Vielfalt in der Bildung fördern
An einer privaten Ersatzschule kann man staatlich anerkannte Abschlüsse wie das Abitur machen. Die Schule steht offiziell unter staatlicher Aufsicht und erhält einen Teil der Personalkosten, in der Regel zwischen 70 und 90 Prozent, aus der öffentlichen Hand. Den Rest muss der private Träger finanzieren. Die Möglichkeit, Privatschulen zu gründen, sichert Artikel 7 im Grundgesetz. Hintergrund ist die Gleichschaltung der Bildungslandschaft durch die Nationalsozialisten, in deren Zuge private Schulen verboten wurden. Mit dem Recht auf private Bildungseinrichtungen geht daher auch das historische Bewusstsein einher, dass ein staatliches Monopol auf Bildung problematisch werden kann.
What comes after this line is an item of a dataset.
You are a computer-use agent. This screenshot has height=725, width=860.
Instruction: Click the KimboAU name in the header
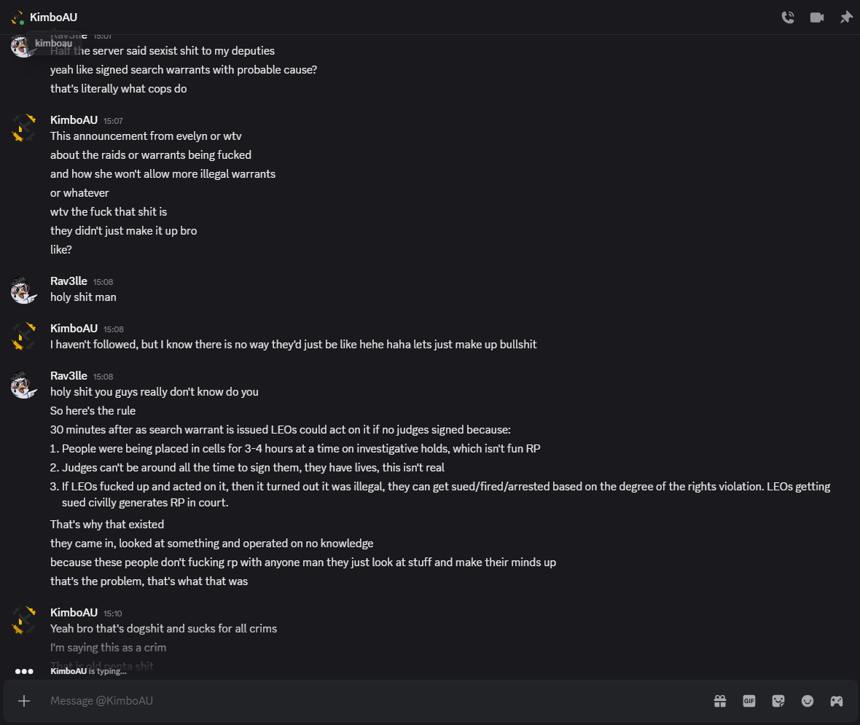[53, 17]
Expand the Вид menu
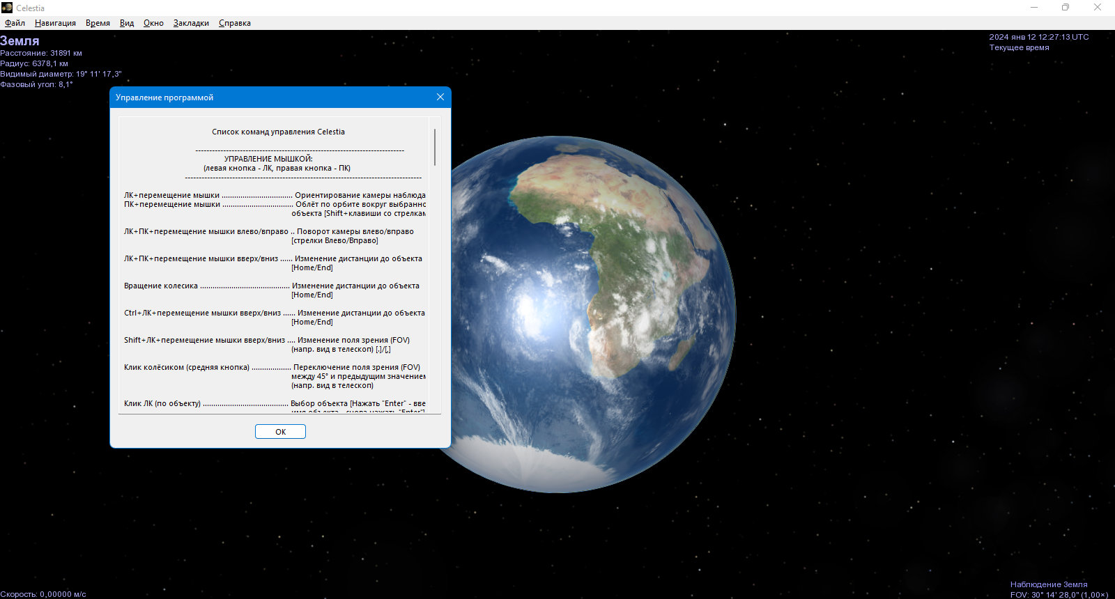Screen dimensions: 1115x599 (x=127, y=23)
Privatschulen umgehen Sonderungsverbot
Das Grundgesetz sichert den Privatschulen aber nur die Existenz, sofern sie sich an das so genannte Sonderungsverbot halten. Damit soll verhindert werden, dass Schulplätze nach dem Einkommen der Eltern vergeben werden, sich also nur Gutverdiener die private Bildung leisten können. Bildungsforscher wie Michael Wrase vom Berliner Wissenszentrum kritisieren, dass aber genau das passiere – trotz Sonderungsverbots.
Private Bildungsinseln für die Elite
Mit seinem Kollegen Marcel Helbig kam Wrase in einer Studie aus dem Jahr 2017 zu dem Schluss, dass Privatschulen Bildungsinseln für Besserverdienende seien. Das Sonderungsverbot sei eine der meistvergessenen Vorschriften im Grundgesetz, so Wrase. Viele Schulen verstießen faktisch gegen das Sonderungsverbot und erhöben viel zu hohe Schulgebühren.
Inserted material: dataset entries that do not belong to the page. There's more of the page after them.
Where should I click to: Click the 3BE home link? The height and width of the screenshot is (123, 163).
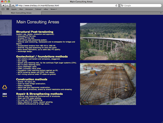click(x=5, y=95)
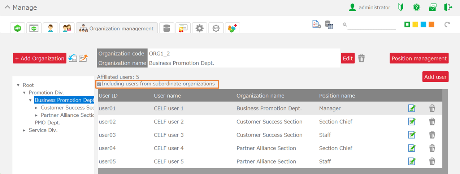Click the search input field
The image size is (460, 174).
click(372, 25)
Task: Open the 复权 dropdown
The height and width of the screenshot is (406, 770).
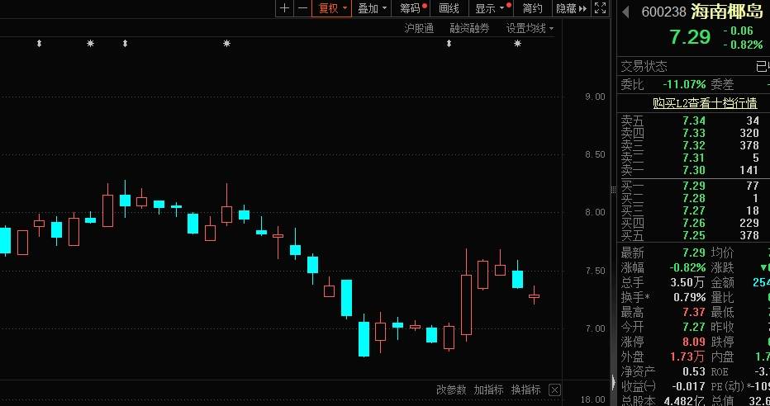Action: 333,8
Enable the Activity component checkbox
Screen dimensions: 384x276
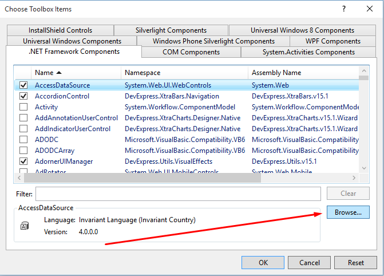pyautogui.click(x=23, y=107)
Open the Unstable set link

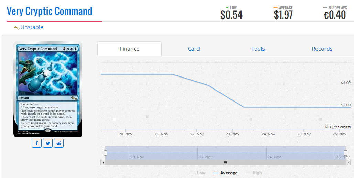[32, 27]
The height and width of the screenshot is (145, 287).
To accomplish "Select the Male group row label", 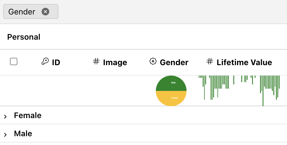I will click(23, 134).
Staat spart mit Privatschulen
In Baden-Württemberg hat man nach jahrelangem Ringen im Herbst 2017 das monatliche Schulgeld an Privatschulen auf 160 Euro monatlich gedeckelt. Zugleich erhalten die Privatschulen höhere staatliche Zuschüsse. Für Bildungsforscher Wrase ein Schritt in die richtige Richtung. Doch in vielen Bundesländern ist nach wie vor nicht festgelegt, wie hoch das Schulgeld sein darf. Und die öffentliche Verwaltung spart mit den Privatschulen viel Geld: Nach Berechnungen des Instituts der deutschen Wirtschaft 2,4 Milliarden Euro im Jahr. Denn dadurch, dass der Staat nur zwei Drittel der Kosten für Privatschulen übernimmt, sind diese für ihn wesentlich günstiger als eigene Schulen.
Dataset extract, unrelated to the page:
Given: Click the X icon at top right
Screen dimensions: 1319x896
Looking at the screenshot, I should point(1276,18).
Image der öffentlichen Schulen ist schlecht
Tatsächlich sind es vor allem Kinder aus wohlhabenden, deutsch sprechenden Akademiker-Familien, die an die Privatschule gehen. Das Image der öffentlichen Schulen ist dagegen laut einer Forsa-Umfrage von 2019 im Keller: Bei der Frage, welchen Institutionen die Deutschen vertrauen, sackten die Schulen im Vergleich zum Vorjahr um 10 Prozentpunkte ab. Dabei sind die Privatschulen nicht besser als staatliche Schulen. Das ergaben mehrere Studien der letzten Jahre, unter anderem von der Friedrich Ebert Stiftung.
Privatschüler nicht besser als andere
Zwar zeigen Schüler an den privaten Einrichtungen bessere Leistungen. Aber das hängt mit ihrem sozio-ökonomischen Hintergrund zusammen. Auf der Privatschule sind eben mehr Kinder aus Akademiker-Haushalten. Stellt man die Zusammensetzung der Schülerschaft in Rechnung, können staatliche Schulen gut mithalten oder schneiden sogar besser ab. Die Sorge vieler Eltern, ihr Kind würde es an einer staatlichen nicht so gut haben wie an einer privaten Schule, ist oftmals also nicht berechtigt.